> Aim:
Translate this sentence from the forum post about a Python threading class into Spanish: "I want it to be able to stop that thread with my own class function."

> Supplied passage:
--*--
I'm trying to create my own threading class in Python2.7. I want it to be able to stop that thread with my own class function. Currently I have something like this:
class loop(threading.Thread):
def __init__(self, myvar):
super(loop, self).__init__()
self.terminate = False
self.myvar = myvar
def run(self):
while not self.terminate:
do.smthng.useful(self.myvar)
def change(self, newvar):
self.myvar = newvar #Doesnt work, in run() my old var is still being used
def stoploop(self):
self.terminate = True #Also not working
l = loop(1)
l.start()
time.sleep(1)
l.change(2) #thread still using "1"
time.sleep(1)
l.stoploop() #doesnt stop
I've read some posts here about this, but it wasnt what I needed.
Any help would be appreciated.
Thank you.
EDIT:
As some of the commenters already stated, this part of code looks like to be really working! Problem is in another place of my project. I've found it, but can't solve it. Maybe some of you could help.
So, my project uses Apache Thrift library and the server is in python.
Server.py:
loo = loop(0)
handler = ServHandler(loo)
processor = serv.Processor(handler)
transport = TSocket.TServerSocket('0.0.0.0', port=9090)
tfactory = TTransport.TBufferedTransportFactory()
pfactory = TBinaryProtocol.TBinaryProtocolFactory()
server = TProcessPoolServer.TProcessPoolServer(processor, transport, tfactory, pfactory)
print 'Starting the server...'
server.serve()
ServHandler.py:
class ServHandler:
def __init__(self, loo):
self.loo = loo
def terminate(self): #Function that can be called remotely
self.loo.stoploop() #Doesn't work
In above case thread isn't terminated and I don't why. There's no error, object exists, but it sets self.terminate value somewhere else. The object id seems to be the same as well as memory address, but it just looks like object is different although loop init function is called only once...
--*--
> Stored rows:
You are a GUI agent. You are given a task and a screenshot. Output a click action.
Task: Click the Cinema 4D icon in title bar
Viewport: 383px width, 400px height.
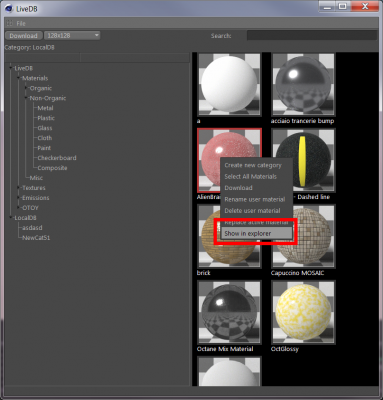9,9

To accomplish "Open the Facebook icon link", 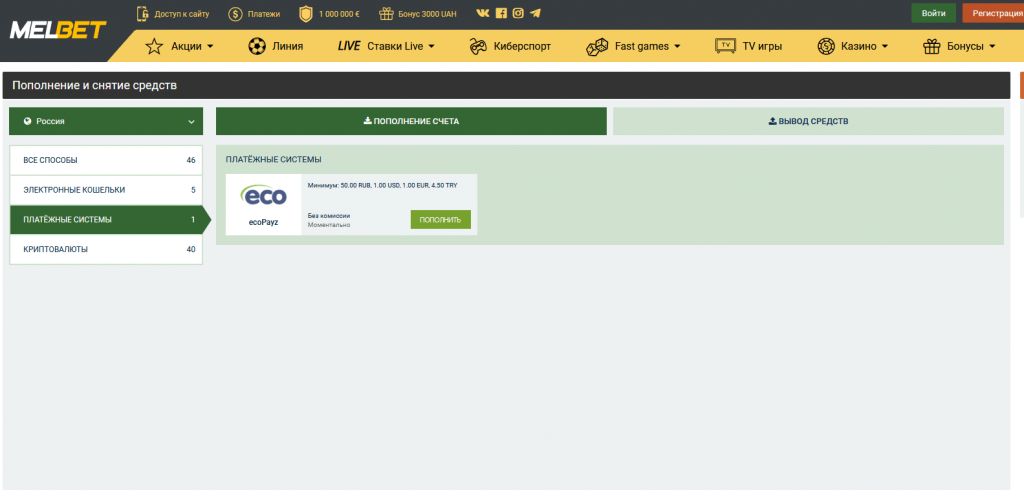I will (x=501, y=13).
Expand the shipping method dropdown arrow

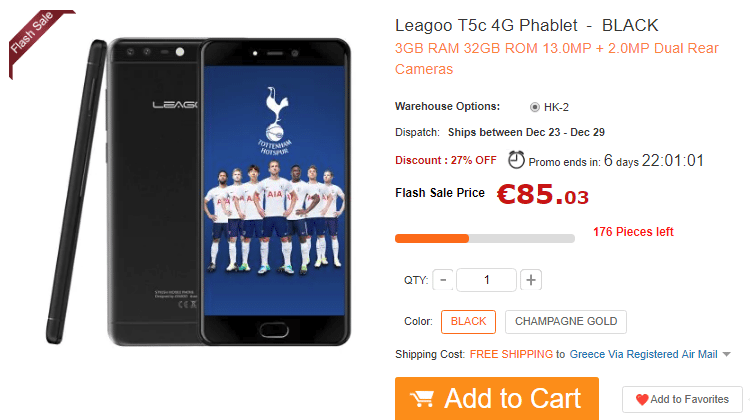[727, 354]
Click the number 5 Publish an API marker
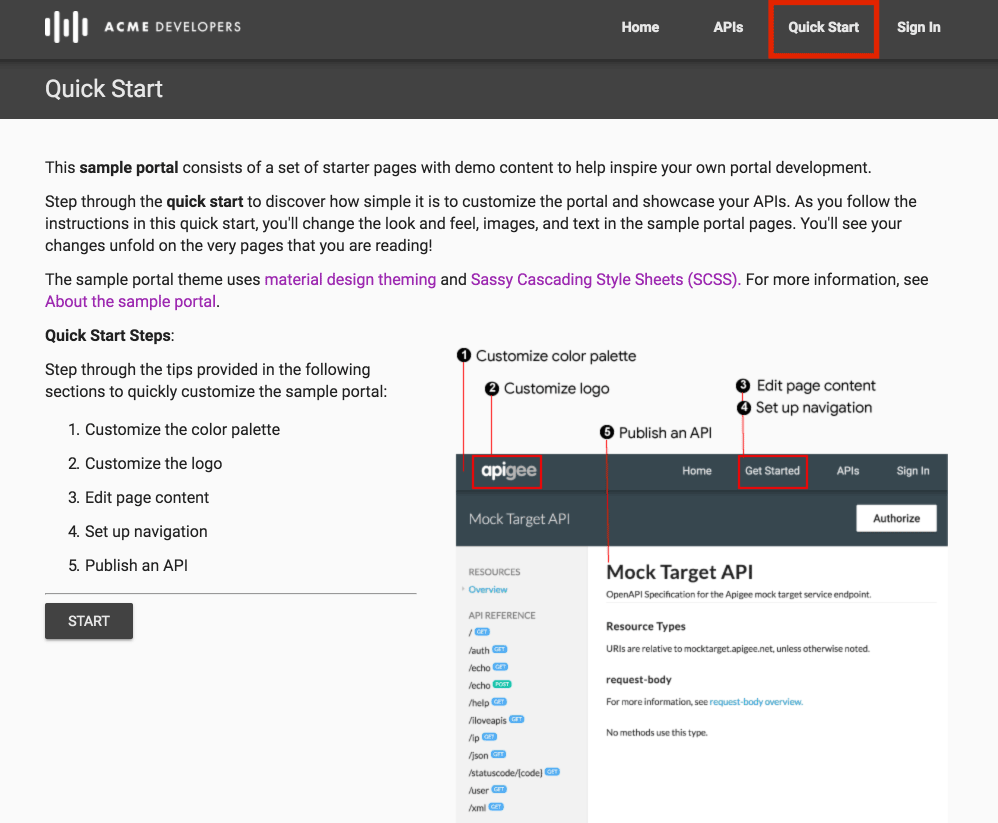The width and height of the screenshot is (998, 823). [x=606, y=432]
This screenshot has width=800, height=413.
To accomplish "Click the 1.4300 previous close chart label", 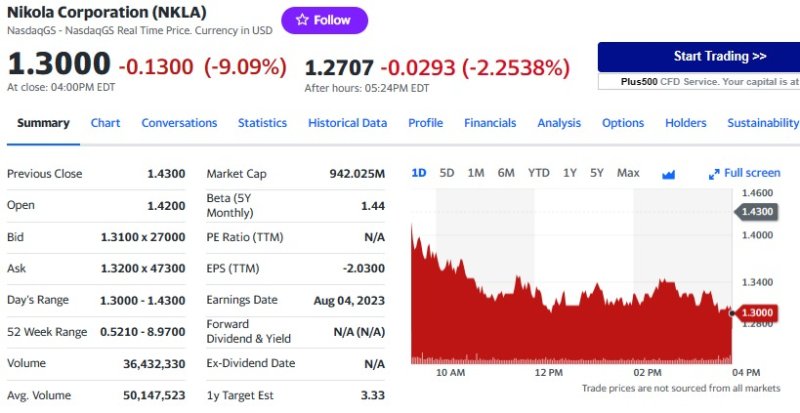I will tap(756, 211).
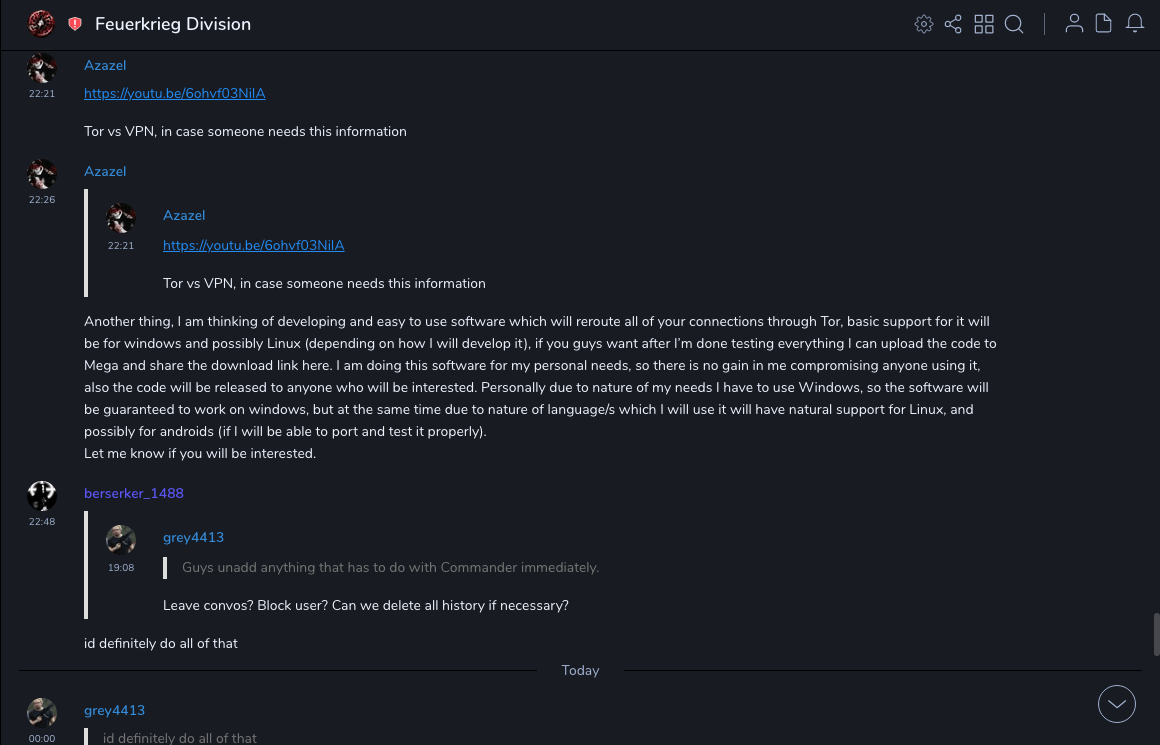Image resolution: width=1160 pixels, height=745 pixels.
Task: Click the notifications bell icon
Action: click(1135, 24)
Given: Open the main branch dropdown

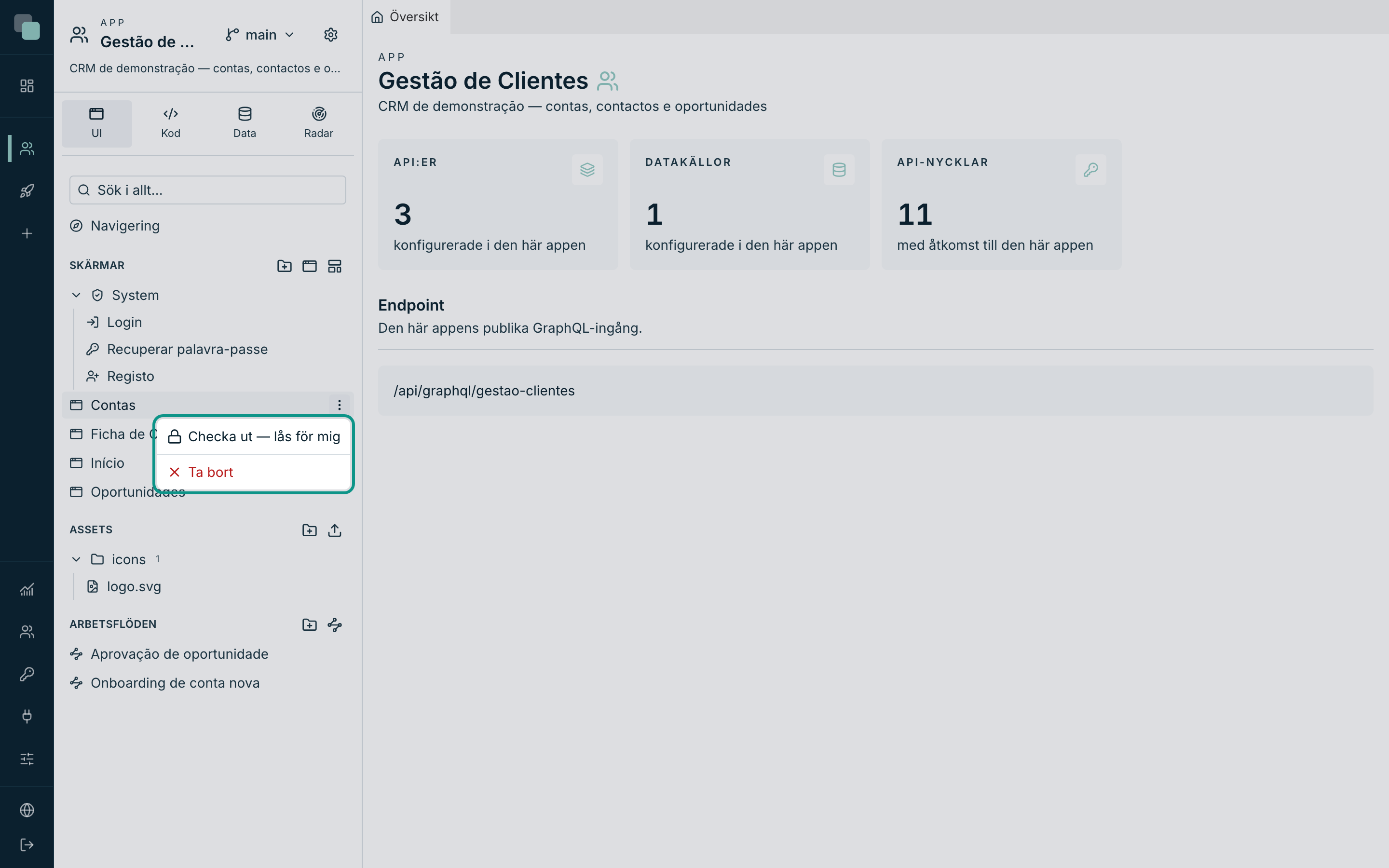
--*--
> Answer in full:
Quiero que pueda detener ese hilo con mi propia función de clase.